◆ PROBLEM STATEMENT ◆
Render every line of the rows below as a Markdown table with the columns No. and Line, numbering the lines in order and omitting blank lines.
○ ○ ○
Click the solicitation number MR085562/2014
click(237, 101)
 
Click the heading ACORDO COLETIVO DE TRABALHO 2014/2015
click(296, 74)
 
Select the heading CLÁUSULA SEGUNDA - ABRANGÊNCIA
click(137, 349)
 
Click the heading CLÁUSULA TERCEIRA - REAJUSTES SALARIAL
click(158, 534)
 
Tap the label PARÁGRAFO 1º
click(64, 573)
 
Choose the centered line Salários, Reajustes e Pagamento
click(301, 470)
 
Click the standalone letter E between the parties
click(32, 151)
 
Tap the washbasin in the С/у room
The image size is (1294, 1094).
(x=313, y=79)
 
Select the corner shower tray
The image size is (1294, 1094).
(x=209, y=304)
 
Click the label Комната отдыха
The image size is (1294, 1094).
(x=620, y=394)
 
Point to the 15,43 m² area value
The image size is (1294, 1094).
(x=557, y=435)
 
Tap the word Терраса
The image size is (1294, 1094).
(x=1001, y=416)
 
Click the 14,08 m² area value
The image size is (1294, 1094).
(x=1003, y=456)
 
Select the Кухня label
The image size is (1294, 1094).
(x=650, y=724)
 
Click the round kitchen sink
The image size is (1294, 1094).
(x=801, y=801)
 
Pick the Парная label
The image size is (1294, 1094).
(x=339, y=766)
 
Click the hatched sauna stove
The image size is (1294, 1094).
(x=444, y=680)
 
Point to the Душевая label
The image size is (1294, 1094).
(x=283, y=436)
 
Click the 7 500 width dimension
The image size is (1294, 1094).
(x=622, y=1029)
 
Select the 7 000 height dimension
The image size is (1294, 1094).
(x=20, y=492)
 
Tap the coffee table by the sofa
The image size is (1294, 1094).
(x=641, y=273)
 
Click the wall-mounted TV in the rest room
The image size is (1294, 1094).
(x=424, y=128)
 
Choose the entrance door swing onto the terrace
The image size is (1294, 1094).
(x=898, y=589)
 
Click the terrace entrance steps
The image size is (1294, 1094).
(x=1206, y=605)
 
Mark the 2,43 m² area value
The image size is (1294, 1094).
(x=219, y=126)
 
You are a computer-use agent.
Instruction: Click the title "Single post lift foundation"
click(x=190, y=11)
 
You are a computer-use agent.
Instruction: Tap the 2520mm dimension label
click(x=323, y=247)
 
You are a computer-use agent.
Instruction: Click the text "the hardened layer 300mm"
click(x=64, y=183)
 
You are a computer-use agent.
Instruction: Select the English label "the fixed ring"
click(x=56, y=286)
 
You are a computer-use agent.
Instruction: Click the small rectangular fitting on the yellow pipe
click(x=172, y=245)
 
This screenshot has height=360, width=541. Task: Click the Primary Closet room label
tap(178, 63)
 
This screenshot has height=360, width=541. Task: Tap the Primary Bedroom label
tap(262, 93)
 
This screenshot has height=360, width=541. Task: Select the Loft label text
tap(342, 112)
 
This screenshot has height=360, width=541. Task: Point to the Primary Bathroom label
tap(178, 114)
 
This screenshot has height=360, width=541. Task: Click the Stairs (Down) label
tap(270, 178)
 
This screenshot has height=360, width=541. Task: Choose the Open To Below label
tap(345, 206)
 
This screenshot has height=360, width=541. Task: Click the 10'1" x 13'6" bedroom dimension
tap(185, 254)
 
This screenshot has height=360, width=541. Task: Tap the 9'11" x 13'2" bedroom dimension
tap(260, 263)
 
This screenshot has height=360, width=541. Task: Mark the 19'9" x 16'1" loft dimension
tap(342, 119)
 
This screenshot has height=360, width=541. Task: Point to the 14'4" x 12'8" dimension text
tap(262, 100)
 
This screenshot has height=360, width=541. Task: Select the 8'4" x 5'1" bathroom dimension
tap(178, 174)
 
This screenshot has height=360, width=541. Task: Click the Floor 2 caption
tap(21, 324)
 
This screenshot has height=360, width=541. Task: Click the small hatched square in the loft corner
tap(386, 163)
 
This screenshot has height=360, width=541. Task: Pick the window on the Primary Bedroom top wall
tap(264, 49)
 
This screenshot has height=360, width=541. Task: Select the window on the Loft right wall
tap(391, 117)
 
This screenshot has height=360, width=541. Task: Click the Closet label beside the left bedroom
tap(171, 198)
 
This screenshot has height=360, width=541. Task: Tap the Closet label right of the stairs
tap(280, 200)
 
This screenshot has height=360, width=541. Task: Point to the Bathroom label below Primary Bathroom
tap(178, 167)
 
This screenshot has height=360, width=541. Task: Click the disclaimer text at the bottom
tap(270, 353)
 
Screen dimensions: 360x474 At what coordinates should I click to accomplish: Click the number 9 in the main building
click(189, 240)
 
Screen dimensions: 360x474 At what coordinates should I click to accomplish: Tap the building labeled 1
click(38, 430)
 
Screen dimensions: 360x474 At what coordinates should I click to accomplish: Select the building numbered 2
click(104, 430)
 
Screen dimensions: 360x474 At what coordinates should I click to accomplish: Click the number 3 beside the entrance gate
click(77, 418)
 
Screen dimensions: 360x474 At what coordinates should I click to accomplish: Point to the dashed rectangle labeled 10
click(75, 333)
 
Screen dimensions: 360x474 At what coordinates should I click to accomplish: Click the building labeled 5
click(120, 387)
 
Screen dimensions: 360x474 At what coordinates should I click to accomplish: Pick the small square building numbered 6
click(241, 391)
○ ○ ○
◆ ANSWER TO THE TASK ◆
| No. | Line |
|---|---|
| 1 | Click the solicitation number MR085562/2014 |
| 2 | click(237, 101) |
| 3 | Click the heading ACORDO COLETIVO DE TRABALHO 2014/2015 |
| 4 | click(296, 74) |
| 5 | Select the heading CLÁUSULA SEGUNDA - ABRANGÊNCIA |
| 6 | click(137, 349) |
| 7 | Click the heading CLÁUSULA TERCEIRA - REAJUSTES SALARIAL |
| 8 | click(158, 534) |
| 9 | Tap the label PARÁGRAFO 1º |
| 10 | click(64, 573) |
| 11 | Choose the centered line Salários, Reajustes e Pagamento |
| 12 | click(301, 470) |
| 13 | Click the standalone letter E between the parties |
| 14 | click(32, 151) |
| 15 | Tap the washbasin in the С/у room |
| 16 | The image size is (1294, 1094). |
| 17 | (x=313, y=79) |
| 18 | Select the corner shower tray |
| 19 | The image size is (1294, 1094). |
| 20 | (x=209, y=304) |
| 21 | Click the label Комната отдыха |
| 22 | The image size is (1294, 1094). |
| 23 | (x=620, y=394) |
| 24 | Point to the 15,43 m² area value |
| 25 | The image size is (1294, 1094). |
| 26 | (x=557, y=435) |
| 27 | Tap the word Терраса |
| 28 | The image size is (1294, 1094). |
| 29 | (x=1001, y=416) |
| 30 | Click the 14,08 m² area value |
| 31 | The image size is (1294, 1094). |
| 32 | (x=1003, y=456) |
| 33 | Select the Кухня label |
| 34 | The image size is (1294, 1094). |
| 35 | (x=650, y=724) |
| 36 | Click the round kitchen sink |
| 37 | The image size is (1294, 1094). |
| 38 | (x=801, y=801) |
| 39 | Pick the Парная label |
| 40 | The image size is (1294, 1094). |
| 41 | (x=339, y=766) |
| 42 | Click the hatched sauna stove |
| 43 | The image size is (1294, 1094). |
| 44 | (x=444, y=680) |
| 45 | Point to the Душевая label |
| 46 | The image size is (1294, 1094). |
| 47 | (x=283, y=436) |
| 48 | Click the 7 500 width dimension |
| 49 | The image size is (1294, 1094). |
| 50 | (x=622, y=1029) |
| 51 | Select the 7 000 height dimension |
| 52 | The image size is (1294, 1094). |
| 53 | (x=20, y=492) |
| 54 | Tap the coffee table by the sofa |
| 55 | The image size is (1294, 1094). |
| 56 | (x=641, y=273) |
| 57 | Click the wall-mounted TV in the rest room |
| 58 | The image size is (1294, 1094). |
| 59 | (x=424, y=128) |
| 60 | Choose the entrance door swing onto the terrace |
| 61 | The image size is (1294, 1094). |
| 62 | (x=898, y=589) |
| 63 | Click the terrace entrance steps |
| 64 | The image size is (1294, 1094). |
| 65 | (x=1206, y=605) |
| 66 | Mark the 2,43 m² area value |
| 67 | The image size is (1294, 1094). |
| 68 | (x=219, y=126) |
| 69 | You are a computer-use agent. |
| 70 | Instruction: Click the title "Single post lift foundation" |
| 71 | click(x=190, y=11) |
| 72 | You are a computer-use agent. |
| 73 | Instruction: Tap the 2520mm dimension label |
| 74 | click(x=323, y=247) |
| 75 | You are a computer-use agent. |
| 76 | Instruction: Click the text "the hardened layer 300mm" |
| 77 | click(x=64, y=183) |
| 78 | You are a computer-use agent. |
| 79 | Instruction: Select the English label "the fixed ring" |
| 80 | click(x=56, y=286) |
| 81 | You are a computer-use agent. |
| 82 | Instruction: Click the small rectangular fitting on the yellow pipe |
| 83 | click(x=172, y=245) |
| 84 | This screenshot has height=360, width=541. Task: Click the Primary Closet room label |
| 85 | tap(178, 63) |
| 86 | This screenshot has height=360, width=541. Task: Tap the Primary Bedroom label |
| 87 | tap(262, 93) |
| 88 | This screenshot has height=360, width=541. Task: Select the Loft label text |
| 89 | tap(342, 112) |
| 90 | This screenshot has height=360, width=541. Task: Point to the Primary Bathroom label |
| 91 | tap(178, 114) |
| 92 | This screenshot has height=360, width=541. Task: Click the Stairs (Down) label |
| 93 | tap(270, 178) |
| 94 | This screenshot has height=360, width=541. Task: Choose the Open To Below label |
| 95 | tap(345, 206) |
| 96 | This screenshot has height=360, width=541. Task: Click the 10'1" x 13'6" bedroom dimension |
| 97 | tap(185, 254) |
| 98 | This screenshot has height=360, width=541. Task: Tap the 9'11" x 13'2" bedroom dimension |
| 99 | tap(260, 263) |
| 100 | This screenshot has height=360, width=541. Task: Mark the 19'9" x 16'1" loft dimension |
| 101 | tap(342, 119) |
| 102 | This screenshot has height=360, width=541. Task: Point to the 14'4" x 12'8" dimension text |
| 103 | tap(262, 100) |
| 104 | This screenshot has height=360, width=541. Task: Select the 8'4" x 5'1" bathroom dimension |
| 105 | tap(178, 174) |
| 106 | This screenshot has height=360, width=541. Task: Click the Floor 2 caption |
| 107 | tap(21, 324) |
| 108 | This screenshot has height=360, width=541. Task: Click the small hatched square in the loft corner |
| 109 | tap(386, 163) |
| 110 | This screenshot has height=360, width=541. Task: Pick the window on the Primary Bedroom top wall |
| 111 | tap(264, 49) |
| 112 | This screenshot has height=360, width=541. Task: Select the window on the Loft right wall |
| 113 | tap(391, 117) |
| 114 | This screenshot has height=360, width=541. Task: Click the Closet label beside the left bedroom |
| 115 | tap(171, 198) |
| 116 | This screenshot has height=360, width=541. Task: Tap the Closet label right of the stairs |
| 117 | tap(280, 200) |
| 118 | This screenshot has height=360, width=541. Task: Point to the Bathroom label below Primary Bathroom |
| 119 | tap(178, 167) |
| 120 | This screenshot has height=360, width=541. Task: Click the disclaimer text at the bottom |
| 121 | tap(270, 353) |
| 122 | Screen dimensions: 360x474 At what coordinates should I click to accomplish: Click the number 9 in the main building |
| 123 | click(189, 240) |
| 124 | Screen dimensions: 360x474 At what coordinates should I click to accomplish: Tap the building labeled 1 |
| 125 | click(38, 430) |
| 126 | Screen dimensions: 360x474 At what coordinates should I click to accomplish: Select the building numbered 2 |
| 127 | click(104, 430) |
| 128 | Screen dimensions: 360x474 At what coordinates should I click to accomplish: Click the number 3 beside the entrance gate |
| 129 | click(77, 418) |
| 130 | Screen dimensions: 360x474 At what coordinates should I click to accomplish: Point to the dashed rectangle labeled 10 |
| 131 | click(75, 333) |
| 132 | Screen dimensions: 360x474 At what coordinates should I click to accomplish: Click the building labeled 5 |
| 133 | click(120, 387) |
| 134 | Screen dimensions: 360x474 At what coordinates should I click to accomplish: Pick the small square building numbered 6 |
| 135 | click(241, 391) |